I think the point Thunderf00t was making was that they don't tend to explode in the manner seen in that video.  TBH, I think I'll trust him more than yourself; he IS, after all, an actual scientist.

 

I also don't buy your poor video excuse.  I can shoot video from a TV screen and zoom in and crop and it will still look really good.  THAT thing either was deliberately shot with a very low pixel count camera, or it's been intentionally downscaled.
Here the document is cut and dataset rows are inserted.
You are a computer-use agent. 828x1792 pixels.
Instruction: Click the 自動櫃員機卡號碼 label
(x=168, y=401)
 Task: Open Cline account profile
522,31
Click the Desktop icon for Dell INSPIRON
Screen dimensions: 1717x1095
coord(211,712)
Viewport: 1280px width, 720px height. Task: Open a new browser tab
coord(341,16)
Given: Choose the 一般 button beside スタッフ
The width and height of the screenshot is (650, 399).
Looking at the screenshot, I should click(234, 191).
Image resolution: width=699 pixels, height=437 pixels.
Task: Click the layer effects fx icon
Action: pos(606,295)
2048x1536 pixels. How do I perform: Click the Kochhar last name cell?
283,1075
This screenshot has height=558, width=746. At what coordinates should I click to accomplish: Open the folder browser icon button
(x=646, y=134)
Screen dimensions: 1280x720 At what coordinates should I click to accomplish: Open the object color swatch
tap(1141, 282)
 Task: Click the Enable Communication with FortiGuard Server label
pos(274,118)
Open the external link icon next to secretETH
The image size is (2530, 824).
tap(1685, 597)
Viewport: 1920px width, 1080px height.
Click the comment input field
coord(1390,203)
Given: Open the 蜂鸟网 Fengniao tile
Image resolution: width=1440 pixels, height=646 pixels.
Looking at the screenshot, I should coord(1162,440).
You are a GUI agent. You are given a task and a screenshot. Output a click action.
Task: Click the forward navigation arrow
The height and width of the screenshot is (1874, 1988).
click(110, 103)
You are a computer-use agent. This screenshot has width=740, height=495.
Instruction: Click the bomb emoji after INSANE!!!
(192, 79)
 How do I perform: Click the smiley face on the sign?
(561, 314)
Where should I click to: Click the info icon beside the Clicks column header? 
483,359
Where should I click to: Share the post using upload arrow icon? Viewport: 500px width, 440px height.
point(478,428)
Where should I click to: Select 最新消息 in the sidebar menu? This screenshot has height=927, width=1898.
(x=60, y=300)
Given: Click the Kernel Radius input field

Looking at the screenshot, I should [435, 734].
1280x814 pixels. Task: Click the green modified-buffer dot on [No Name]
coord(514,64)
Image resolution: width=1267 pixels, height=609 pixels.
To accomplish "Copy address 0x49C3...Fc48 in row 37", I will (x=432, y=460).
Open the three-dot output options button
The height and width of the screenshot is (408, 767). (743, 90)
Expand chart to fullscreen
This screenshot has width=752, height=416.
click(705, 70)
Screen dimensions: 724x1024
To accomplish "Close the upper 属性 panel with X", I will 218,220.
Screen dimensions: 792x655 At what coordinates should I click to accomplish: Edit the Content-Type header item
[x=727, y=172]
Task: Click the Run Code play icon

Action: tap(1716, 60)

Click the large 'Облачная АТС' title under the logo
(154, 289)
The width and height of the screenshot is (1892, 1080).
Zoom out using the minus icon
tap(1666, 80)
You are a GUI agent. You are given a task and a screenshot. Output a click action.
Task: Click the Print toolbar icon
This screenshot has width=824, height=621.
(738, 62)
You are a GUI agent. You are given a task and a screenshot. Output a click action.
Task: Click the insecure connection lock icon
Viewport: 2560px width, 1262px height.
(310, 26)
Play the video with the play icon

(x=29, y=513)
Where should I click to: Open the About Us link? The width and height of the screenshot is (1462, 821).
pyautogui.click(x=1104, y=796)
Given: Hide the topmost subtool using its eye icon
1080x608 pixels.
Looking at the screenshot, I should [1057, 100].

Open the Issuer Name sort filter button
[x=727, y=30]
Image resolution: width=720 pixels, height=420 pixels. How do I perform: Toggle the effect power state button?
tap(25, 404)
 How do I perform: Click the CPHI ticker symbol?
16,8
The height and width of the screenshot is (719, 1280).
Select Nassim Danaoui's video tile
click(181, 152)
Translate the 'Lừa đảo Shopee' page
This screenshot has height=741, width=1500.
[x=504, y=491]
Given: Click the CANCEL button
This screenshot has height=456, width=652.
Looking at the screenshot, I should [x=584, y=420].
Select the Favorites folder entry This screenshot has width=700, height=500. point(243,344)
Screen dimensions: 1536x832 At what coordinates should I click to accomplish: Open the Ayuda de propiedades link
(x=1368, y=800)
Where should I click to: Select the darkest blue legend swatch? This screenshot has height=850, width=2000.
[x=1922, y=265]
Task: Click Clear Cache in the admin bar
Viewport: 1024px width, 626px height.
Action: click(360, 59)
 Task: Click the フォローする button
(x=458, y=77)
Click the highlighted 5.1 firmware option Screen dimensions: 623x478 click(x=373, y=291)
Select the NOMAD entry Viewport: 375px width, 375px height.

2 minutes ago, FloatingFatMan said:

I think the point Thunderf00t was making was that they don't tend to explode in the manner seen in that video.  TBH, I think I'll trust him more than yourself; he IS, after all, an actual scientist.

 

🤷

 

There were multiple events in that video, not one.  thunderf00t is talking out of his arse, again. Nothing new

 

 

2 minutes ago, FloatingFatMan said:

 

I also don't buy your poor video excuse.  I can shoot video from a TV screen and zoom in and crop and it will still look really good.  THAT thing either was deliberately shot with a very low pixel count camera, or it's been intentionally downscaled.

 

The video was posted by an NSF user who got it from the source, so no.